Allora gli si avvicinarono i discepoli di Giovanni e gli dissero: “Perché noi e i farisei digiuniamo molte volte, mentre i tuoi discepoli non digiunano?”. E Gesù disse loro: “Possono forse gli invitati a nozze essere in lutto finché lo sposo è con loro? Ma verranno giorni quando lo sposo sarà loro tolto, e allora digiuneranno”. (Mt 9, 14-15)
Goloso è chi si fa dominare dall’avidità in tante manifestazioni: nel mangiare, nel bere, nel fumare, nell’astenersi dalle droghe, nell’usare il creato in modo rapace. Nei Padri della Chiesa la gola è l’ipocrisia dello stomaco, che si lamenta di essere vuoto anche quando non necessita affatto di cibo. Ben sappiamo che il cibo è indispensabile nutrimento per il corpo, ma anche gli istinti carnali più bassi ne sono influenzati. Chi non sa frenare il proprio stomaco dimostra una debole volontà. Tanti passi della Bibbia segnalano le tanto gravi, quanto banali cadute, commesse in occasione di grandi mangiate e bevute. Basti pensare ad Erode, che fece decapitare il Battista per compiacere una ballerina, durante un lauto banchetto. Il digiuno è un’occasione per testimoniare la forza dello Spirito Santo che dona virtù di temperanza.

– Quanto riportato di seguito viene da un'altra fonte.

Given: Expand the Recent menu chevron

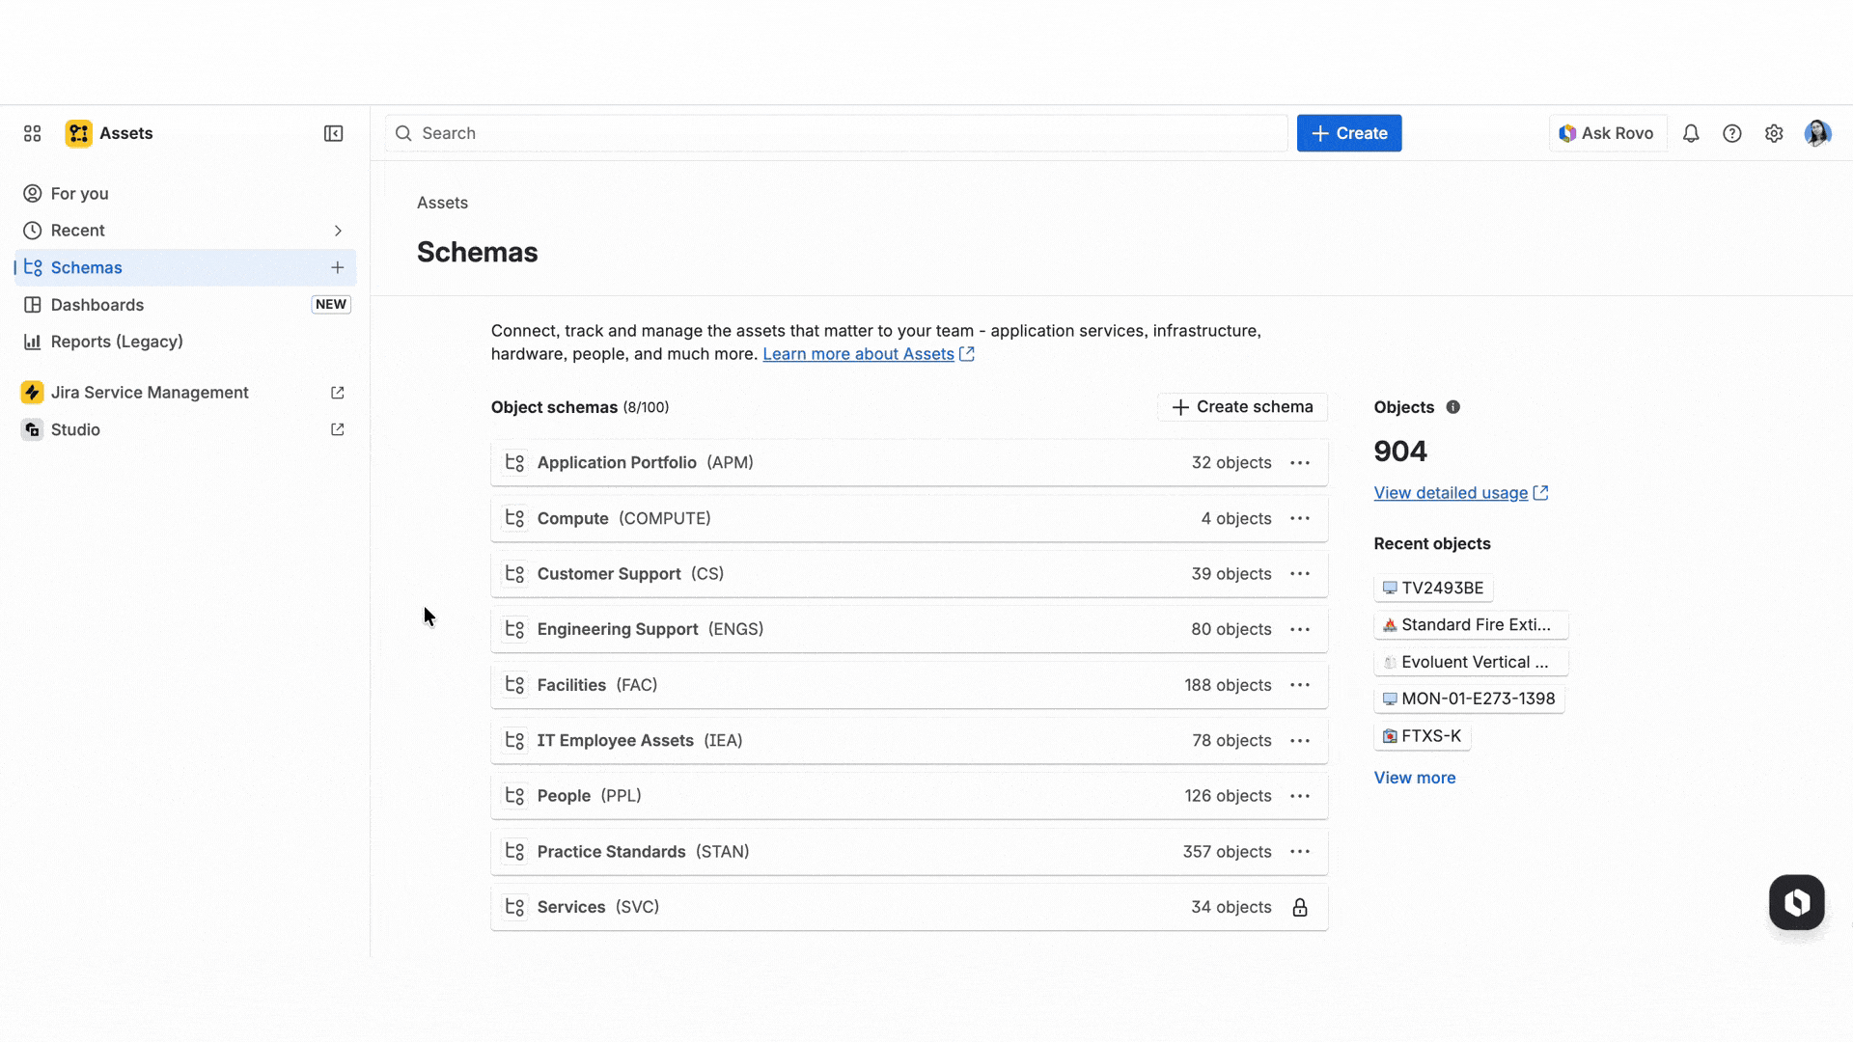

Spesso i santi stavano a tavola come se neanche avessero fame; in realtà pregavano, anche durante i pasti, e dedicavano maggior attenzione ai commensali che al cibo. In sé stesso il digiuno non è una vera virtù; è un mezzo per acquisire virtù, che addestra al dominio di sé. Un mezzo deve sempre essere usato con carità. Se capitasse improvvisamente una grande occasione di festa, oppure se fosse indispensabile consolare una persona in grave difficoltà, come commensale, non ha senso digiunare. La carità supera il digiuno.